Who else deserves some credit and recognition?
I’d like to dedicate this Shoutout to a fantastic mentor I had for several years named Ken Rotcop. He taught a tiny screenwriting group in his house during his retirement, and being part of that was a special time for me. I sat on his couch and learned everything he had to share about writing, business, and people. He was brilliant and kind, with an old-timer’s wisdom and a young man’s smile.

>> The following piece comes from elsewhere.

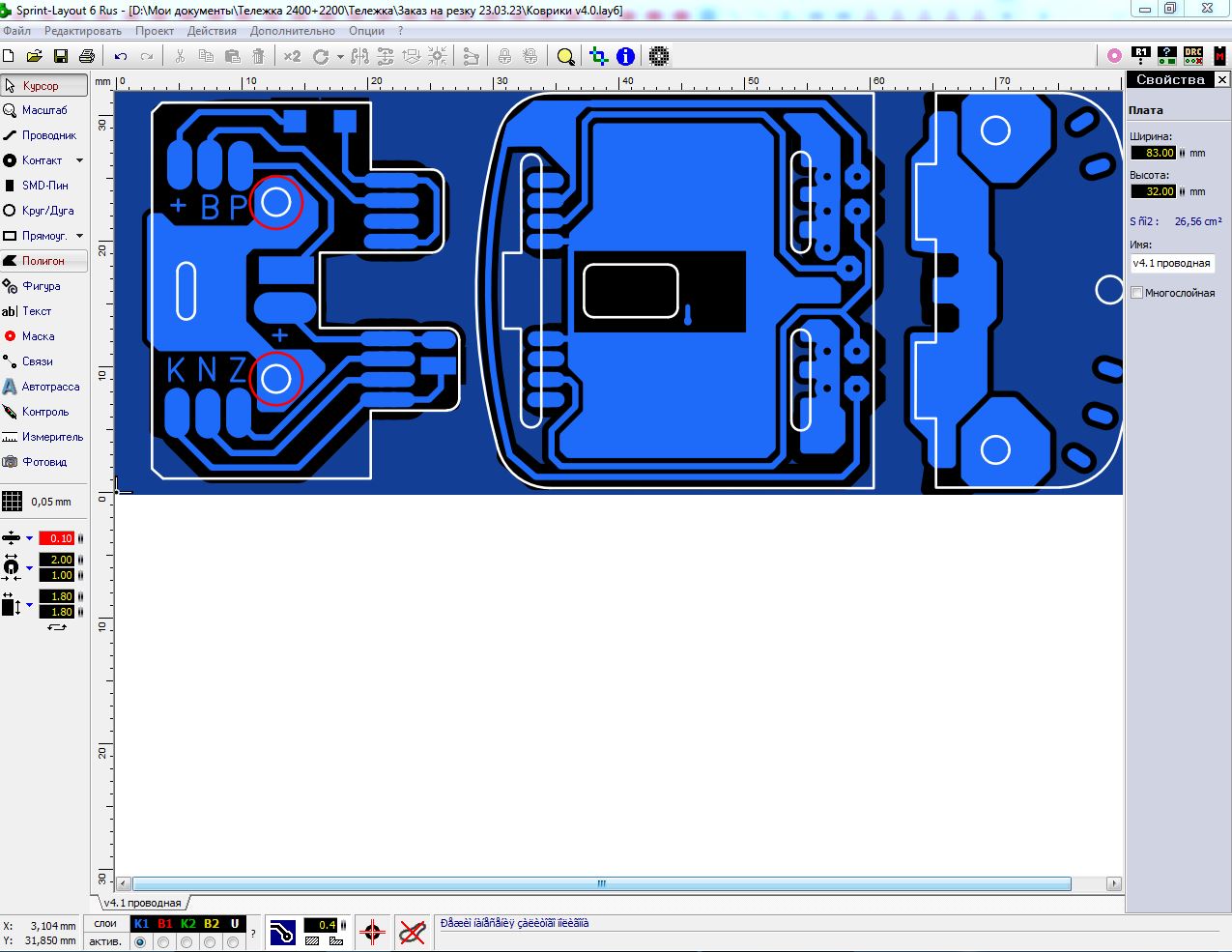This screenshot has width=1232, height=952.
Task: Select the Автотрасса autoroute tool
Action: 43,387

Here’s a story he told me… Many years before I knew him, he was a studio executive at Hanna-Barbera. In his early days, a young director pitched him a project called Ace Eli & Roger of the Skies. The studio passed, but this young director liked Ken and asked if he could sit on his couch and watch him take meetings and phone calls and learn from him. Ken said sure. He told me this kid sat on his couch for three days, asking endless questions, soaking up business and Ken’s advice. A short time later, the young man went on to make DUEL, then JAWS, and you all know the rest. Ken touched a lot of lives over a span of many decades, from the biggest people to the smallest, with a gracious heart that was contagious. If you knew Ken, then you shared a special mentor with quite a group of people, and anything he gave you was worth holding onto.